La forêt de Fontainebleau en automne… Lorsque le soleil perce les dernières feuilles encore accrochées aux arbres, il réchauffe les promeneurs et les cyclistes. À la Toussaint, on croise aussi des grimpeurs dans les platières, et des chasseurs sur les landes autour du GR 11. Au loin, on entend des coups de feu : la chasse est ouverte. Le lundi 31 octobre 1988, même tableau. Seules les modèles d’automobiles ont changé. Au lieu d’une Peugeot 208, on voit une 304.

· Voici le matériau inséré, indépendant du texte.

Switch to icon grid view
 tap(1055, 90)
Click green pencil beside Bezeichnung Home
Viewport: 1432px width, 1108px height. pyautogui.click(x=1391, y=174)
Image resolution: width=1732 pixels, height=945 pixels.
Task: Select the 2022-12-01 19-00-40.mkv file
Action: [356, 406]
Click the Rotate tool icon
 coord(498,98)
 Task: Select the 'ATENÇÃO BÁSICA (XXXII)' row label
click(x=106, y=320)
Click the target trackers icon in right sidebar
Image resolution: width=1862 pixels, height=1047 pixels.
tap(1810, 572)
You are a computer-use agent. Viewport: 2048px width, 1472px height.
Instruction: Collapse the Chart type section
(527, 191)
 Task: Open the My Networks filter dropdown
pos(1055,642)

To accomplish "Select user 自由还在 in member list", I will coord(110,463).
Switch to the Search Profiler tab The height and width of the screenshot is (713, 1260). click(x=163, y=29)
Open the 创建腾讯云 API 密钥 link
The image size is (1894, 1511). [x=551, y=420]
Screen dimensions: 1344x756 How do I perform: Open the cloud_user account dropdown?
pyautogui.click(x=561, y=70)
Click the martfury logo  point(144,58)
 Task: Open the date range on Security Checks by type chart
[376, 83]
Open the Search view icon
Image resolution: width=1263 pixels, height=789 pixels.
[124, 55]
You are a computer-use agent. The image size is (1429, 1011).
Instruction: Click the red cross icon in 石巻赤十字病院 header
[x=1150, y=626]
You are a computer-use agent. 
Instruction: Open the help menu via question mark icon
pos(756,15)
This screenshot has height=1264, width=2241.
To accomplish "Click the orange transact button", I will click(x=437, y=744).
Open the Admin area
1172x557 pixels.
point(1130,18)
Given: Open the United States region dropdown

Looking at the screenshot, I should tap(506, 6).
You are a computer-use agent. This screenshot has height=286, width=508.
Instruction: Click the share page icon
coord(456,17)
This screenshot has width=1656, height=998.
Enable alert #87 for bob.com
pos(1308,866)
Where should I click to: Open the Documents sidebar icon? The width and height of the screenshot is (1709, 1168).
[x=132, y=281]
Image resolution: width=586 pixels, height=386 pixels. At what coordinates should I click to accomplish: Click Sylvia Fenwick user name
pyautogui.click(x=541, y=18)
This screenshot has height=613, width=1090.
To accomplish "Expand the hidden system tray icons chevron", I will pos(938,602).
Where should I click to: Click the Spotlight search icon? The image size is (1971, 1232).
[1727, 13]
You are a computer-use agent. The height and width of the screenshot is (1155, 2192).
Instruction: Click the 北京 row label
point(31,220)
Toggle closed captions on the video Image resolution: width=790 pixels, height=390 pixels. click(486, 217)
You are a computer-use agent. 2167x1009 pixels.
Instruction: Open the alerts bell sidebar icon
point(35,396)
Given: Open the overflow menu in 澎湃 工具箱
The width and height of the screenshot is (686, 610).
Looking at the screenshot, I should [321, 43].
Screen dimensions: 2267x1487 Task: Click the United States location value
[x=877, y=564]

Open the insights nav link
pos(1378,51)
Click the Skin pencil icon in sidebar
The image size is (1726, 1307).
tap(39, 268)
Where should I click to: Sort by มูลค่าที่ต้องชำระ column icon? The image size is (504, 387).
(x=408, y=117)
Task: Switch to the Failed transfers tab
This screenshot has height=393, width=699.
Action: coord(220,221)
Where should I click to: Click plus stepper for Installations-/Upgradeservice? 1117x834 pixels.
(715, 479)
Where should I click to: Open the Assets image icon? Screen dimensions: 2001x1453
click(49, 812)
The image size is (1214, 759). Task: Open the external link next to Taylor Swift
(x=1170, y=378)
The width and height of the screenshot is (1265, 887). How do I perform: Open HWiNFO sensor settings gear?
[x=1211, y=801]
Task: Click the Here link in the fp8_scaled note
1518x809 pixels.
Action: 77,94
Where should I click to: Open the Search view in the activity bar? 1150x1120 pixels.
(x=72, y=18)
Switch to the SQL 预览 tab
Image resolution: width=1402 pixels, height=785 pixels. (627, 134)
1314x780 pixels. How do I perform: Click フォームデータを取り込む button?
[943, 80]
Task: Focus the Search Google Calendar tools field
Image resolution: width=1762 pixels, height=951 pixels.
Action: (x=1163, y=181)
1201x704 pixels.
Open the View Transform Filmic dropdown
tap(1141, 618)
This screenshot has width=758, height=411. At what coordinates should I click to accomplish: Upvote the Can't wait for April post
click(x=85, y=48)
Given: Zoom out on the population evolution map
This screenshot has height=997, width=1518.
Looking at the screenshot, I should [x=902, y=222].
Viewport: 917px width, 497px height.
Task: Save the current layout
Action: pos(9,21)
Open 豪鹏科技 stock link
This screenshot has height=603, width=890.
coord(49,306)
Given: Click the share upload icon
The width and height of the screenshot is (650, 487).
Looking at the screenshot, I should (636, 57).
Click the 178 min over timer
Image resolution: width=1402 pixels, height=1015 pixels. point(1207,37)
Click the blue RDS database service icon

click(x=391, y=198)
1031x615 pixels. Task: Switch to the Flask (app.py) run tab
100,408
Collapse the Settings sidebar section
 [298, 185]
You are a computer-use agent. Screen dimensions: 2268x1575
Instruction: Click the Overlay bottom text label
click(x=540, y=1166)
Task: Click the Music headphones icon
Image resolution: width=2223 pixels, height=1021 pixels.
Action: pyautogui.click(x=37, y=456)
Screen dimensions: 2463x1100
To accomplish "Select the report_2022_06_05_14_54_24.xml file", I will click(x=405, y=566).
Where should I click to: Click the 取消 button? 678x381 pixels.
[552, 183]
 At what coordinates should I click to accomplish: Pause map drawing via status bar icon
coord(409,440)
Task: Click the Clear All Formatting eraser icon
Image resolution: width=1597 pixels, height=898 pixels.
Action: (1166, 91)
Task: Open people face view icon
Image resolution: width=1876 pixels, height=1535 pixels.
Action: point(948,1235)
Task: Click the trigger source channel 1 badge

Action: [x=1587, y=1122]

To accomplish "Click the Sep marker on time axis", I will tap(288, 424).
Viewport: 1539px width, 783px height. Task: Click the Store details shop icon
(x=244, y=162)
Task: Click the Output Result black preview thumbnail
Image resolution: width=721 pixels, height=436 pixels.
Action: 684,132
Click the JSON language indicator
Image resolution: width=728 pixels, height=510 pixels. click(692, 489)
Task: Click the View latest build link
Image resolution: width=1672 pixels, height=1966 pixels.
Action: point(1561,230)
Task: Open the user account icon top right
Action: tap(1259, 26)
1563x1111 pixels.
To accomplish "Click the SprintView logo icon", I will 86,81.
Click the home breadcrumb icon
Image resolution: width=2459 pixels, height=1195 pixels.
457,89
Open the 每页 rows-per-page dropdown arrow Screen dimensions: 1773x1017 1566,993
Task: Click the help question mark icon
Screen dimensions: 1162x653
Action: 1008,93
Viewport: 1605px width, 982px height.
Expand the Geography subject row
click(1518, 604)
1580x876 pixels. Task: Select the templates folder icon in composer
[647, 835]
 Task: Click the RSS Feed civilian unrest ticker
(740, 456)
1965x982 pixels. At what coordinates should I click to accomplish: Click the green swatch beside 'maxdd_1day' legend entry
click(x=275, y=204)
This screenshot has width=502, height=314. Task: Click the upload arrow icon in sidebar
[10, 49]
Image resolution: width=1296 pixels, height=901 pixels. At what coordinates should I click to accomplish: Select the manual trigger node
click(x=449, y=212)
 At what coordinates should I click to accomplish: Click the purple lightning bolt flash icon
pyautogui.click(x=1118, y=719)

Plus loin sur le chemin bordé de fougères, un jeune couple. Ils sont beaux. Elle, blonde au sourire timide, tient le bras de son compagnon, plus grand et élégant. Anne-Sophie Vandamme et Gilles Naudet sont accompagnés de leur berger des Pyrénées, Dundee. À la veille de la Toussaint, les jeunes fiancés ont déjeuné chez les parents d’Anne-Sophie, à Bois-le Roi. Ils ont ensuite roulé jusqu’au parking de la Feuillardière, dans le massif des Trois-Pignons, d’où ils ont continué à pied.
La gendarmerie ne les retrouvera que trois mois plus tard, le 10 janvier 1989. Gilles a cinq balles dans le corps, Anne-Sophie trois et leur chien, deux. Ce ne sont pas des balles perdues. Elles ont été tirées à moins d’un mètre, par deux armes. Il aura fallu un millier d’hommes de la gendarmerie, deux-cents motards, cinquante cavaliers, des chiens, des plongeurs, des spéléos et deux hélicoptères pour couvrir 30 kilomètres carrés de massif bellifontain.
Si l’employé de banque et l’assistante sociale ont été difficiles à retrouver, c’est parce que les cadavres ont été stockés pendant plus de deux mois, avant d’être déposés au milieu des fougères, grossièrement recouverts de feuilles mortes. Le 11 janvier 1989, Le Parisien titre « Les fiancés de Fontainebleau : double assassinat ». C’est bien la première hypothèse des enquêteurs : le chien aurait été confondu avec un gibier par les chasseurs, et aurait été blessé par balle. Gilles Naudet, en colère, aurait ensuite été réduit au silence, ainsi que sa fiancée. Mais le milieu de la chasse est pour le moins taiseux. L’enquête piétine.
Dix ans après, nouvel élément dans l’affaire. Un homme de Gironville revendique le triple meurtre. Surnommé Rambo pour son goût des armes, le jeune Cédric (il avait 17 ans au moment des faits) accuse son père et un ami de ce dernier, avant de se rétracter. Après plus de trois ans d’incarcération, il sera jugé et acquitté. L’enquête et l’instruction ont duré treize ans, réunit 3 000 pièces de procédures et 200 000 heures d’audition dans 26 tomes. Mais la prescription rattrape les faits.
Un journaliste s’intéresse depuis 30 ans à la mort des deux jeunes gens et de leur chien. Il considère qu’on ne peut ignorer le poids du lobby de la chasse, où se côtoient des notables locaux, des industriels de renommée internationale, des représentants du monde politique local… Dans son second livre sorti récemment, il accuse la justice française. Son intime conviction est que cette dernière a tout fait pour ne pas trouver les meurtriers.